:: Text segment
Determine $E\sum_0^\infty X_n1_{(T=n)}$

Question

$X_T = \sum_0^\infty X_n 1_{(T=n)}$ where $T$ is a stopping time and $(X_n)$ is a martingale. Show that if $T$ is bounded then $EX_T = EX_0$:

$T \leq N$, and then consider $X_T = X_{T\wedge N} = \sum_0^NX_n1_{(T = n)}$

We have, $$EX_T = E\sum_0^NX_n1_{(T = n)} = \sum_0^NE(X_n1_{(T=n)})$$

Now I am having troubles using the properties of martingales, usually we have that $E(X_n | \mathcal{F}_{n-1}) = X_{n-1}$ but I don't see how to use that property here as we're not conditioning on $(\mathcal{F}_n)$ yet. This is my first introduction to martingales so please if someone could explain how I could tackle this problem in detail

edit: using how you defined $X_T$ I have:

$$E(X_T | \mathcal{F}_{n-1}) = E(X_0|\mathcal{F}_{n-1}) + \sum_1^NE((X_j - X_{j-1})1_{T\geq j})|\mathcal{F}_{n-1})$$ now as you said $\{T \geq j\} \in \mathcal{F_{j-1}}$ so $E(X_j - X_{j-1})1_{T\geq j}= 1_{(T\geq j)}( E(X_j|\mathcal{F}_{n-1}) - E(X_{j-1} | \mathcal{F}_{n-1}))$ but again I am stuck here

edit: is it right to say that: $E(X_0|\mathcal{F}_{n-1}) = X_0$ and $$E((X_j - X_{j-1})1_{T\geq j})= 1_{(T\geq j)}( E(X_j|\mathcal{F}_{n-1}) - E(X_{j-1} | \mathcal{F}_{n-1}))= 1_{(T\geq j)}(X_{j-1} - X_{j-1})?$$

another solution:

Could we not do it like this: If $T \leq N$ then $X_T = \sum_0^N X_n 1_{(T=n)}$ now if I take the expectation $$E(X_T | \mathcal{F}_0)= \sum_0^N E(X_n1_{(T=n)}|\mathcal{F}_0) = \sum_0^N 1_{(T=n)} E(X_n | \mathcal{F}_0)$$

now since $(X_n)$ is a martingale, we have $E(X_n | \mathcal{F}_0) = X_0$, which gives $E(X_T | \mathcal{F}_0) = X_0$ taking expectations again, and using the tower property we get $E(X_T) = EX_0$

Answer 1

You have to rewrite $X_T$ in a clever way before doing the computations.
::::
:: Listing
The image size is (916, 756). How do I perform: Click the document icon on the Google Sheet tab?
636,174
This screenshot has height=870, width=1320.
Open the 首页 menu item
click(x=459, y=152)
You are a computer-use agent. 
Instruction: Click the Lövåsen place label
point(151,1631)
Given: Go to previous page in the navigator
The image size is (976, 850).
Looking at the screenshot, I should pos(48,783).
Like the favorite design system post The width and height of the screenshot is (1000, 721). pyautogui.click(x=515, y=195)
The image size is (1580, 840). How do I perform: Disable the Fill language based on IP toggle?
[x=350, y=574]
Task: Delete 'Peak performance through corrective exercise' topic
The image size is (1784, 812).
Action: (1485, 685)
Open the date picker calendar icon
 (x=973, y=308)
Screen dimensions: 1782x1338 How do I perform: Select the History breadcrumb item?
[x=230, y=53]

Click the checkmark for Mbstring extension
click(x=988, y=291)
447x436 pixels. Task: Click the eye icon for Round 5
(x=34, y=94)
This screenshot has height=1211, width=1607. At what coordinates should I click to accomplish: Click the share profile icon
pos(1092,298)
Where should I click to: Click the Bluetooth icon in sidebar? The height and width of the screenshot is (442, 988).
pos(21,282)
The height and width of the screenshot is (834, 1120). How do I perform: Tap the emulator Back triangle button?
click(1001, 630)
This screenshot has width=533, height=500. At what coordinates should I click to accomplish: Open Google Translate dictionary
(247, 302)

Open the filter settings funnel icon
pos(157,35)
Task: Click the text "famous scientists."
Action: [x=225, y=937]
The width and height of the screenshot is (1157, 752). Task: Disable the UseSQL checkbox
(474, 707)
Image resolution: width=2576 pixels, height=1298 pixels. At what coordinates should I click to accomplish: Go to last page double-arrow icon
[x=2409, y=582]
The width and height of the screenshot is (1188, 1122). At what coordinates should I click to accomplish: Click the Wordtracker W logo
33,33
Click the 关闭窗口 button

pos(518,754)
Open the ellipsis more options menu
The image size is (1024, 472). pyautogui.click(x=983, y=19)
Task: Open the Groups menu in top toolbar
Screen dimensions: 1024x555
::::
**Direction 1:**
In the martingale thread, what does Answer 1 say you have to do with $X_T$ before doing the computations?
**Direction 2:**
Please copy the stretch of the martingale thread from "now since $(X_n)$" through "doing the computations." word for word.

**Worked answer 1:**
You have to rewrite $X_T$ in a clever way.

**Worked answer 2:**
now since $(X_n)$ is a martingale, we have $E(X_n | \mathcal{F}_0) = X_0$, which gives $E(X_T | \mathcal{F}_0) = X_0$ taking expectations again, and using the tower property we get $E(X_T) = EX_0$

Answer 1

You have to rewrite $X_T$ in a clever way before doing the computations.